When you have faced difficulties, what has been your inspiration to keep going?
think fear shows up in so many different ways, and realizing that is important. For instance, fear shows up as chronic forgetting, procrastination, lack of motivation, feeling uninspired, resistance. Most people think that fear is only that moment of "shaking in your boots," that elevator dropping sensation. In fact, if we distill everything down, we're motivated and thus act from either love, or fear. Fear, as it manifests in my life, shows up as the Inner Critic who has a really rigid idea of the way things "should be," and a few control issues, and some anger when things don't go a certain way--and when it's not anger, it can so easily be sadness or despair or hopelessness. I wouldn't say that I've overcome that relationship with fear, nor do I really expect to...or want to, because I think that it's part of living and being a being. I have, however, transformed my relationship with fear. It's so, so, so much easier now to recognize when the Inner Critic--who is really just fearful--is going full speed. To stop, to breathe, to ask myself what I need, to be gentle with the response, to go fully into my anger if I need that or to cry big tears if I need that--I just work on getting really present to what is needed. Probably the biggest game changer was when I stopped seeing my Inner Critic as bad, and started seeing how afraid she was and loving her up, accepting that she was afraid yet putting boundaries in place at the same time, requiring respectful communication from myself.
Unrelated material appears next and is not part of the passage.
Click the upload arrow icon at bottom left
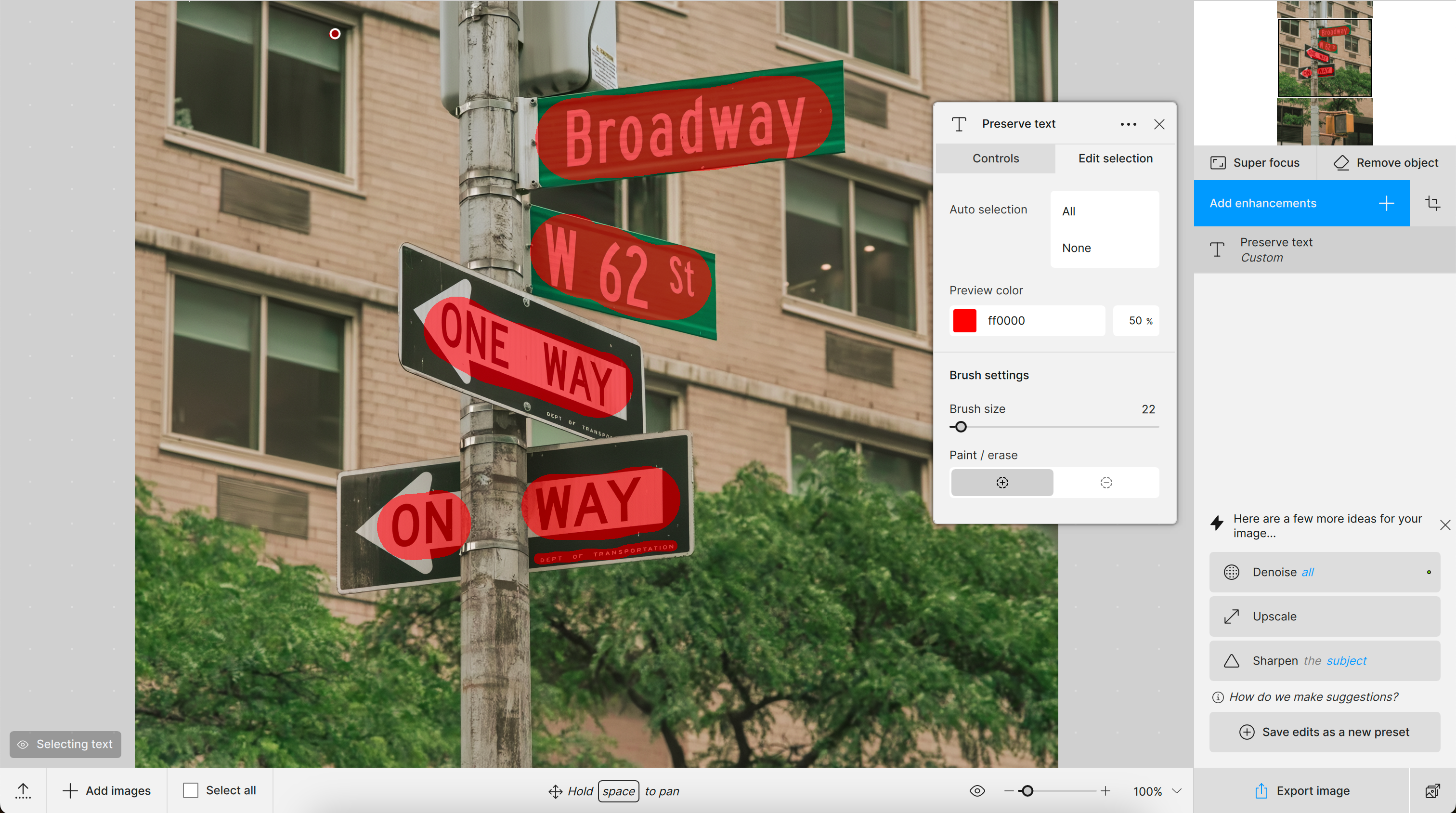Viewport: 1456px width, 813px height. 23,790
Fear affects us all at some point. What part has fear played in your life and how have you overcome it?
I think that transforming one's relationship with fear--and starting to practice courage--is the key. I say that courage is feeling afraid (because no one gets out of that part), diving in anyway (because what else will you do--stay stuck?), and transforming (because that's always what happens when we meet our edges and expand past fear). The great thing about practising this above and beyond trying to train oneself into a rigid creating schedule, or promising that this is the year you'll accomplish XYZ, is that practising courage is transferable. We can practice courage in our creative pursuits, our jobs, our romantic relationships, with our children. We can have courage when we choose to love bigger, to have compassion, to spend our money in ways that are in alignment with our values. The other suggestion I often give people is to believe in the power of five minutes. So often, there's this feeling that there's no point in even trying to create something unless there's this great swath of time. Nah. I say, "Give it five minutes." Five minutes is better than no minutes. Then see if five minutes turns into ten, and ten turns into fifteen. And if it doesn't happen that way, be gentle with yourself, anyway. When something's ready to transform, it does.
What do you think are the three most important things you need to live a radiant and happy life?
The three most important things to lead a happy and radiant life? Well, I'll go with what my boyfriend's sister told me recently: sex, sleep, and vegetables. And in between all of those spaces, I'd suggest a.) Being your journey, b.) acting with integrity, and c.) loving bigger than you ever imagined.